From high school to the pros, motivation is an issue dealt with by all coaches and athletes. I, too, am flawed in this field, because many times while playing football or running track I fail to run my hardest or give it my all. As I walked to the Jones Middle School stadium, I expected a bunch of athletes socializing and having fun. I was stunned when I saw the enthusiasm and excitement coming from these Special Olympians. Instead of whining about having to practice in the scorching heat, like many would have, these athletes showed only signs of joy as they motivated one another to get the practice started. As I watched them warm-up, I realized that the motivation and companionship these athletes shared is rarely seen in any team.

Such an inspiring mentality was exemplified by senior Josh Valentino. I watched as Valentino greeted each player and volunteer with passion, giving each individual a handshake, a hug, and sometimes even a chest bump. Constantly encouraging his teammates, Valentino’s intensity did not falter for a second. This kind of passion is something even I strive for.

As all 31 athletes poured in, head coordinator of the Special Olympics Mike Borders took control and informed the athletes of what each individual would work on. With little resistance, Borders quickly had all the athletes ready after their warm-up laps. He then divided the athletes and volunteers into different activities, including running the 100-meter dash, performing the long jump, tossing a softball, or throwing a bocce ball.

Valentino and his group were first assigned to run the 100-meter sprint. As the group gathered around the starting line they smiled and laughed with each other as if they were casually hanging out. In over 10 years of playing organized sports, I have never been excited to run and I had never imagined any other athlete being motivated to do so, either. I was quickly proven wrong as Valentino and his teammates ran hard through the line. Without having coach Borders yelling and screaming, the athletes were giving it their full effort the entire time.

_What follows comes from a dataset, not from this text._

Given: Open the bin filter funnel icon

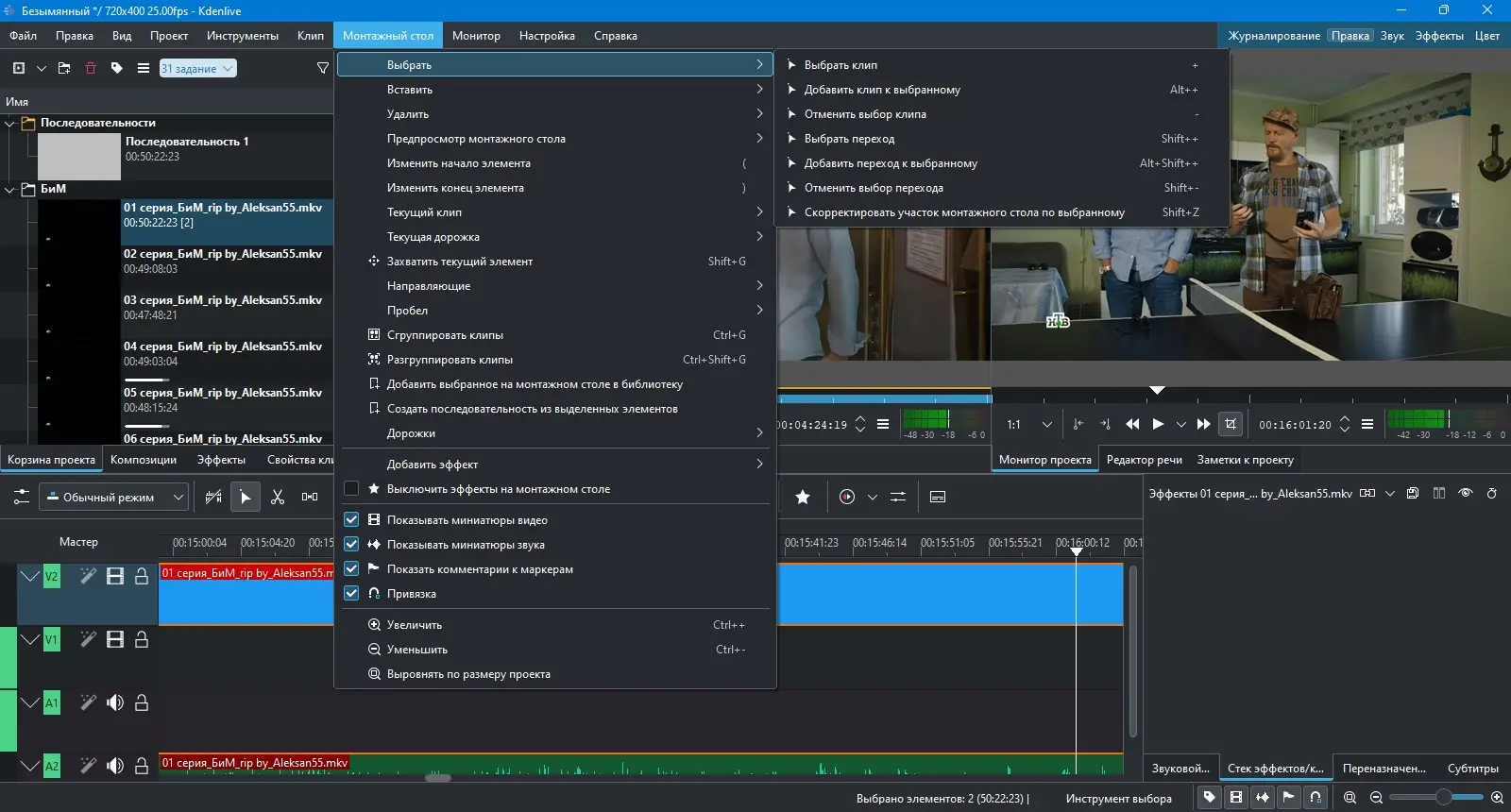Looking at the screenshot, I should pyautogui.click(x=322, y=68).
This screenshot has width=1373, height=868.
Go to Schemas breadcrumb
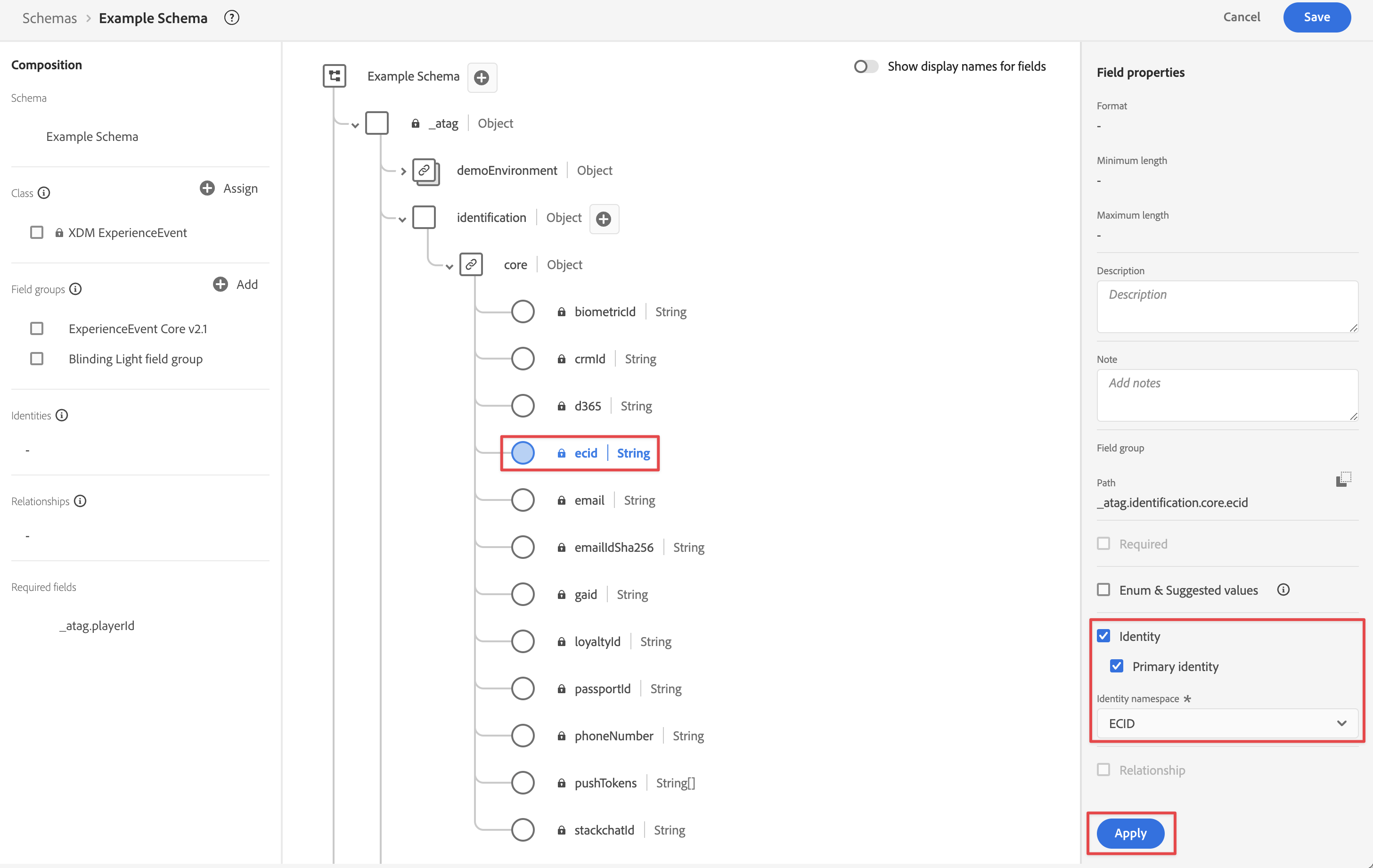pos(49,18)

According to Borders, the athletes never fail to impress him, as they have a natural level of competitiveness that causes them to go hard all the time.

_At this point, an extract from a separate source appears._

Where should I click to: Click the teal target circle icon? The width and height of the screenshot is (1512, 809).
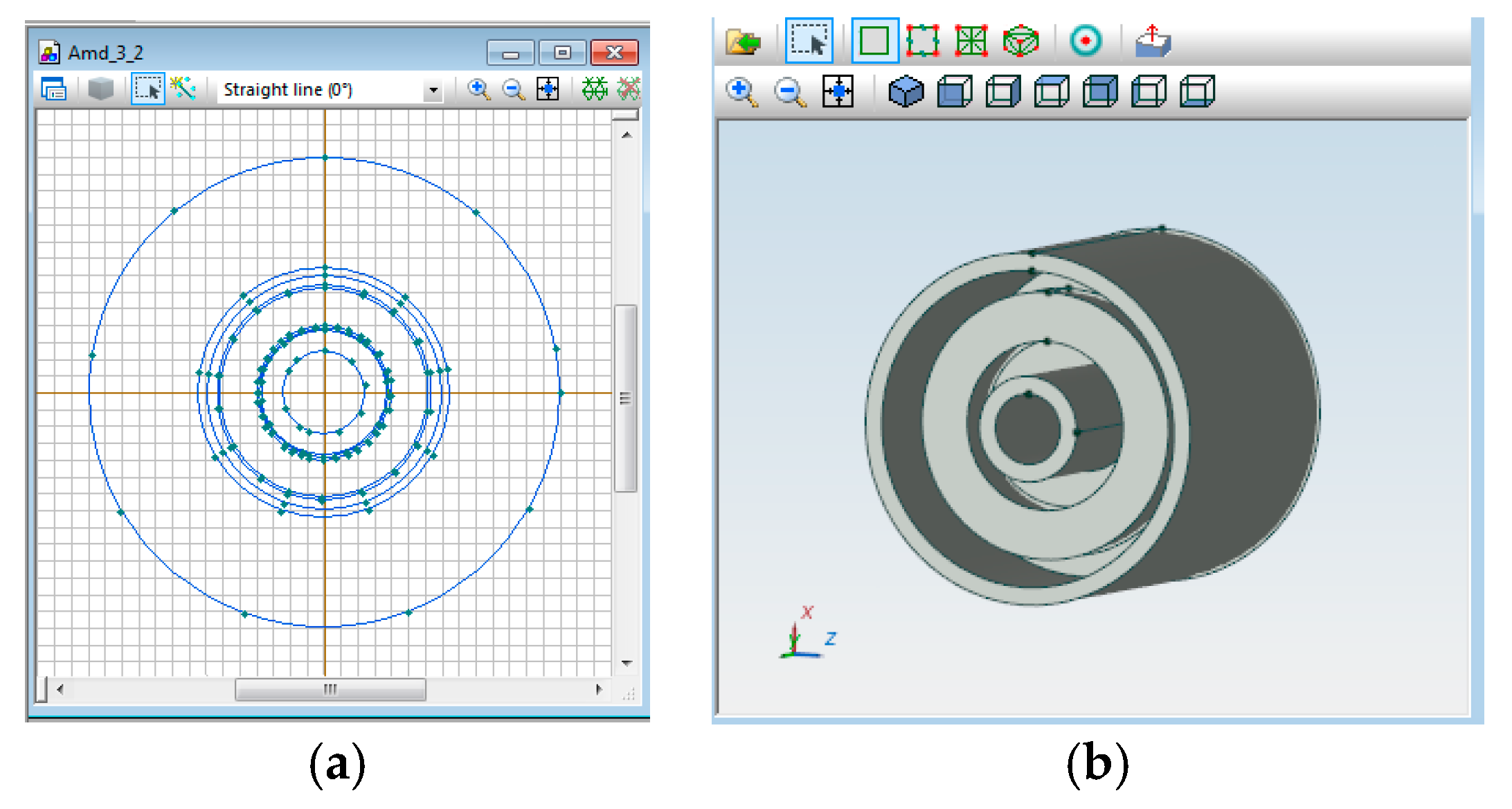point(1085,41)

With one sprint down, I expected their effort to ease up, having given all of their energy right off the bat. Once again, I was wrong. Every athlete continued to go his hardest until the end of practice.

They further shocked me by never dwelling on the high temperature or whining about breaks—something I have seen at nearly every practice in which I have taken part. Instead, Valentino and the rest of the athletes seemed to enjoy the running and working out.

“It’s fun out here, including working hard and everything, because I love it,” Valentino said.

Passion like this is a rare commodity. Many times, I’ve seen people lose motivation because of the stress of events in their lives; however I think all of us, including myself, could learn a lesson from athletes such as Valentino.

Valentino begins each day by going to work from 11 a.m. to 3 p.m., and he still finds himself bringing every ounce of energy he has to each and every practice. Instead of getting lost in the highs and lows—the wins and losses—of everyday life, we need to approach everything in life with all of our effort. Not only will this bring a better outcome to our lives, but it will also bring greater happiness. Maybe with such effort, we can be like Valentino and just “love it.”